TASK DESCRIPTION:
The required result is each line of the entries below containing the string "header".

Stored data
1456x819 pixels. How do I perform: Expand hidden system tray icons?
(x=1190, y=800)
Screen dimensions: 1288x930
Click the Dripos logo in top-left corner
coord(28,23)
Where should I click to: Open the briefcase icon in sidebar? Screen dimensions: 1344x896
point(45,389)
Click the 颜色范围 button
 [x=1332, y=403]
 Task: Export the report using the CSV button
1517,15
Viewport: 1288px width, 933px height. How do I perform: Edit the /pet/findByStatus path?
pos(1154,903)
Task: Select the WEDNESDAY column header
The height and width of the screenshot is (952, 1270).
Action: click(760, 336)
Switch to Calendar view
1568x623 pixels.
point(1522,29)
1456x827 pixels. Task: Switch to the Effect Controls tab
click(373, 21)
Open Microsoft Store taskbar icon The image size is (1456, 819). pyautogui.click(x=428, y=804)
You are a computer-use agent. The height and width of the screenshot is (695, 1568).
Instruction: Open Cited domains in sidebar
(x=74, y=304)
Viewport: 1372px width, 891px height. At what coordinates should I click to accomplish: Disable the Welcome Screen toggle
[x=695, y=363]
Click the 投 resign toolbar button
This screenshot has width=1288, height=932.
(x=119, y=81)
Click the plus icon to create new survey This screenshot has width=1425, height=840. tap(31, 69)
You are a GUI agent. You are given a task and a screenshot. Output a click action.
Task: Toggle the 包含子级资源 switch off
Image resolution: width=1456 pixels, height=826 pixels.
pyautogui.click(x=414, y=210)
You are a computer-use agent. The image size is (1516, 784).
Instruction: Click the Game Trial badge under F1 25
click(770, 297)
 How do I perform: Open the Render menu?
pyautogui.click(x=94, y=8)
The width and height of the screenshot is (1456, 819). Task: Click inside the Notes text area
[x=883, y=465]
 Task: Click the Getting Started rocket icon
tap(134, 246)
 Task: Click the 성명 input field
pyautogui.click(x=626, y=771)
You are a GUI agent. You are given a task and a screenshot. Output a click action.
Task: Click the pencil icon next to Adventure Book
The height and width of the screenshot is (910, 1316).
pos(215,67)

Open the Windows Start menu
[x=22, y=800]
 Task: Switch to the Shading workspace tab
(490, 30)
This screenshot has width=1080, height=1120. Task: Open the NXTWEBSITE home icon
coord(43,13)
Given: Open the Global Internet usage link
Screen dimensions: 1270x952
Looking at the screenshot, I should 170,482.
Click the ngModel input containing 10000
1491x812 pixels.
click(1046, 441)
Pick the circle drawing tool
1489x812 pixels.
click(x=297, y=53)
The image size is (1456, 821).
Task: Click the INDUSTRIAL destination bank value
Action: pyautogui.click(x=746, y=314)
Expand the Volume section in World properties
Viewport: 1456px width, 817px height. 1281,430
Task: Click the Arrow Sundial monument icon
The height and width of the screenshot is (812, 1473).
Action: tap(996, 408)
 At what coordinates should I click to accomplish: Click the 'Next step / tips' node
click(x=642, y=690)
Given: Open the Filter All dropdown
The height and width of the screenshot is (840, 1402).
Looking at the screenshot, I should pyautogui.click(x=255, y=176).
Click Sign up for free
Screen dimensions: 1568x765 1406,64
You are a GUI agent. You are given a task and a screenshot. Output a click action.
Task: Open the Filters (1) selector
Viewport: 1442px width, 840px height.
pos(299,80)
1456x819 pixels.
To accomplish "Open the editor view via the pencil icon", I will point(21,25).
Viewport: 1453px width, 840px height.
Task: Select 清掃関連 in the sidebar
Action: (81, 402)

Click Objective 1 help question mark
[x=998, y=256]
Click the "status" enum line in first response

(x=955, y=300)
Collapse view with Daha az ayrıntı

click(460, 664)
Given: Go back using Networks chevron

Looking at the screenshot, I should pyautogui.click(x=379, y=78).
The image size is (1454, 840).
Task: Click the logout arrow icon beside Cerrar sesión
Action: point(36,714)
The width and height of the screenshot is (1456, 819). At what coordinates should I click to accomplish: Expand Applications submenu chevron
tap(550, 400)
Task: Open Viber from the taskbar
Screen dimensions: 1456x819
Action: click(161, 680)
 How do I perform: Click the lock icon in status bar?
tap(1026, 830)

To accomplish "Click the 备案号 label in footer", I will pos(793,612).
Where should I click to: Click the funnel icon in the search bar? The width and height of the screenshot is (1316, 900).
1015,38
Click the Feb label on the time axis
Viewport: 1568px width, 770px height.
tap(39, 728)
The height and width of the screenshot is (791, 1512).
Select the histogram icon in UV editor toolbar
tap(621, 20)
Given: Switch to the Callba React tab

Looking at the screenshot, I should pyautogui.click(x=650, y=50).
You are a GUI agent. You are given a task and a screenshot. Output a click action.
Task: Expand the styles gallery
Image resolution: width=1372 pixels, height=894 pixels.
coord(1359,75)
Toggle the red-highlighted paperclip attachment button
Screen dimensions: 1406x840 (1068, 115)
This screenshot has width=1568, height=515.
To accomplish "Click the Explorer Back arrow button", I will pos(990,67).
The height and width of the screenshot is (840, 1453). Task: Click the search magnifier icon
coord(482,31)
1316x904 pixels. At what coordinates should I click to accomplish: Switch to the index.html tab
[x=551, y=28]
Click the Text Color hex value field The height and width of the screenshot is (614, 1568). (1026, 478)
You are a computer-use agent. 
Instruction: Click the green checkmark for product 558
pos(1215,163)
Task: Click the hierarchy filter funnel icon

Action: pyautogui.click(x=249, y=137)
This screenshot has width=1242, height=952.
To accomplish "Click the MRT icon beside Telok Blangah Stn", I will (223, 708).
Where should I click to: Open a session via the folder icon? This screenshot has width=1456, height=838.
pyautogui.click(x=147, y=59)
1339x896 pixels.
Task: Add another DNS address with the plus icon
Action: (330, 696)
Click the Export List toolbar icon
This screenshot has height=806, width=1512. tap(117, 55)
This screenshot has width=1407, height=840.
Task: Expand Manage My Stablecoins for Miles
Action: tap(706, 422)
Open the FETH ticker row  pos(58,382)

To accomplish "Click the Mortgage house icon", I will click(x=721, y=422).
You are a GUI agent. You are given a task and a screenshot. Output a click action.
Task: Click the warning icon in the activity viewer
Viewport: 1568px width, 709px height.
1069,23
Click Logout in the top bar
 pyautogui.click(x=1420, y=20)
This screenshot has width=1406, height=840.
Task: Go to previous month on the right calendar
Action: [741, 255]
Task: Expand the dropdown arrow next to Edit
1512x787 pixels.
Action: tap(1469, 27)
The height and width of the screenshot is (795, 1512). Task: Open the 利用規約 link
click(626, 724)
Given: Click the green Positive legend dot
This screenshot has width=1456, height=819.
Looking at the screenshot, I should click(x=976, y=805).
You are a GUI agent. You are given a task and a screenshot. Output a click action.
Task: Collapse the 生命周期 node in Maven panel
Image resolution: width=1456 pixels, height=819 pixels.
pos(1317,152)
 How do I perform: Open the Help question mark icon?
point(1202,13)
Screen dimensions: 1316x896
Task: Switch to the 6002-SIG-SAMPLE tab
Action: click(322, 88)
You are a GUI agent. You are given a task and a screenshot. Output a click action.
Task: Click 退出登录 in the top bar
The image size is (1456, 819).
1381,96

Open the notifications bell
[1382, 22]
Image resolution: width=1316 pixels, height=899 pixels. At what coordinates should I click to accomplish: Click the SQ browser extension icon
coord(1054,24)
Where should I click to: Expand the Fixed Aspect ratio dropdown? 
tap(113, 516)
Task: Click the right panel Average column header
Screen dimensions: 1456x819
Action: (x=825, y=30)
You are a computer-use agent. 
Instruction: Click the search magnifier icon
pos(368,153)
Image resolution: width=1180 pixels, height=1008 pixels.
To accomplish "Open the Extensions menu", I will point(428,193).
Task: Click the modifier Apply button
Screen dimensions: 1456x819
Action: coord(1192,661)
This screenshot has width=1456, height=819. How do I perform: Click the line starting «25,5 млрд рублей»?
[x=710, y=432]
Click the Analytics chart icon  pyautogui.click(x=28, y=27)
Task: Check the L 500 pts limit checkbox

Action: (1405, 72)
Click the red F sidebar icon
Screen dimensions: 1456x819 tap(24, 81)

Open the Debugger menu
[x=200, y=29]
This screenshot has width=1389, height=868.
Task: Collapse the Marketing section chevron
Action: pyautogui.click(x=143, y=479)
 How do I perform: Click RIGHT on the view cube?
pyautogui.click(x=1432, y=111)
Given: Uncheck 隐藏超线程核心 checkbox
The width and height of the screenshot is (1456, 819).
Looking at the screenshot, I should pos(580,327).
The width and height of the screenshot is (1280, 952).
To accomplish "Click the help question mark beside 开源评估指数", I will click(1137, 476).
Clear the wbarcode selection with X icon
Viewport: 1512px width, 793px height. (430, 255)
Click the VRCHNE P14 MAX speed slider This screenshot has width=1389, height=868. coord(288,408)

RESPONSE AREA:
Task: Select the WEDNESDAY column header
Task: Click the right panel Average column header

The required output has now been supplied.